Nationally, there are about 11,500 ESOPs with about 10 million participants, said Corey Rosen, executive director of the Oakland, Calif.-based National Center for Employee Ownership.
His organization's research indicates that about 1 percent of ESOPs were formed to save jobs, a move that requires employee concessions or investments.
"Those things are hard to do and risky to do," Rosen said.
Hoover, which also makes other floor-care products, traces its origin to a vacuum cleaner that a janitor, Murray Spangler, designed in 1907. Spangler formed a company with William H. "Boss" Hoover, the husband of a family friend.
The 1,500 hourly jobs of a few years ago at North Canton and two other plants in Stark County have dwindled to about 820 as jobs shifted to lower cost, nonunion Hoover assembly plants in El Paso, Texas, and Juarez, Mexico, which now have about 1,800 workers.
Still, Hoover means a lot to its hometown of about 16,000 people, where streets and schools are named for the company. And the company remains the city's largest private sector employer.
A well-known employee stock ownership plan that grew from a company in distress was Weirton Steel, which was the largest company in America to be owned 100 percent by employees.
Workers paid for a feasibility study and took 32 percent pay cuts to pull the deal off. The company posted profits at first, but eventually Weirton Steel collapsed into bankruptcy under the weight of unrelenting global competition and the nationwide consolidation of the industry. Still, many workers believe the ESOP bought them about 20 years they wouldn't have had otherwise.
John Logue, an ESOP author and researcher, said the plans work best in small, healthy companies.
However, employee ownership has saved some struggling companies, including Springfield ReManufacturing Co., now SRC Holdings Corp., in Springfield, Mo., which formerly was part of International Harvester, said Logue, director of the Ohio Employee Ownership Center, which provides ESOP advice.
Whirlpool, based in Benton Harbor, Mich., acquired Hoover with Newton, Iowa-based Maytag Corp. in March and is selling the Ohio company because it wants to focus on appliances.
Hoover's financial results are not broken out separately in Whirlpool's public filings.
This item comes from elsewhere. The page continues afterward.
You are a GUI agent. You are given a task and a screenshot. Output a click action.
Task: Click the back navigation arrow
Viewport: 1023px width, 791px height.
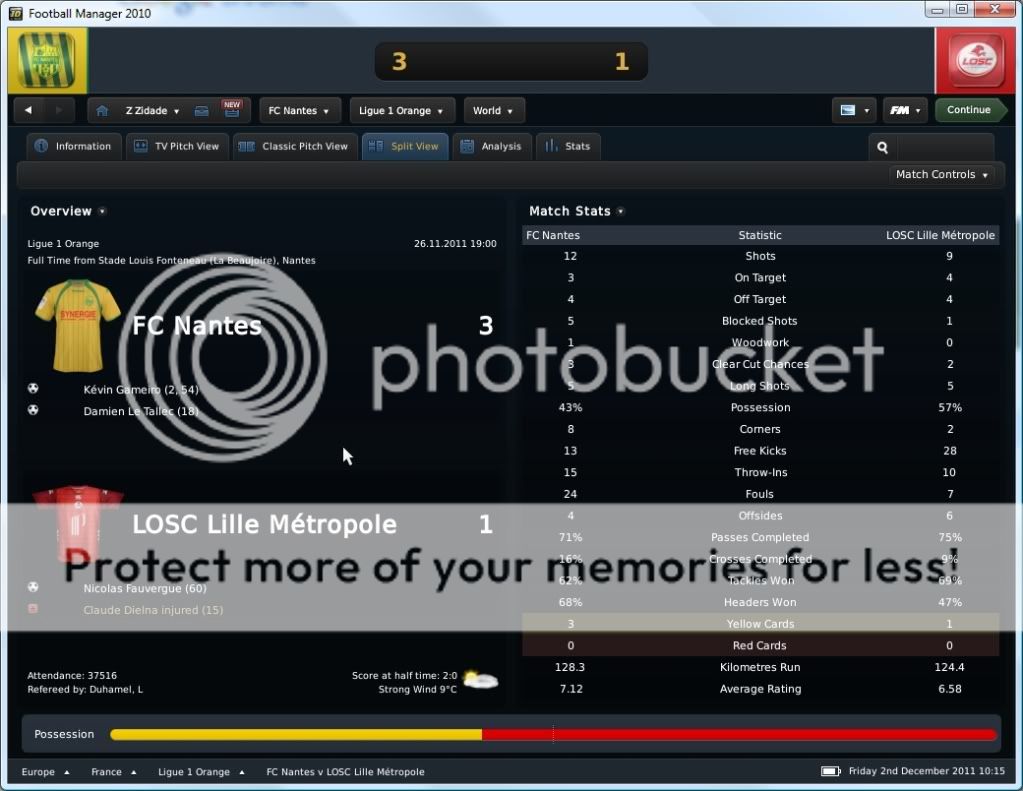(x=29, y=110)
When Maytag reported an operating income loss of $24.2 million for 2005 in its home appliances segment, CEO Ralph Hake put some of the blame on Hoover, saying: "We can no longer carry the burden of this underperforming product line."
Analysts say they've been told Hoover is not profitable.
"They haven't spent the time and money to develop new products," said David MacGregor, an analyst for Longbow Research. "The brand is still well regarded and trusted by the consumer, but the product has no allure."
Yet, the company could be a good buy, MacGregor said.
"The business is fixable, whether the new owner is an ESOP or some strategic buyer. The real challenge will be to get retailers excited about the Hoover brand," he said.
l The dream: Since owner Whirlpool Corp. said it's selling Hoover Co., Hoover workers and their union have been trying to figure out how to buy the nearly 100-year-old vacuum cleaner and floor-care business through an employee stock ownership plan, or ESOP.
l The team: International Brotherhood of Electrical Workers Local 1985 represents about 820 Hoover workers in three northeast Ohio plants. Also, 227 workers are laid off and about 30 are on leave.
l The scheme: ESOPs require money, from either a bank or equity investors. So Hoover workers need to find one or more partners. Historically, ESOPs launched with a goal of saving jobs have not worked.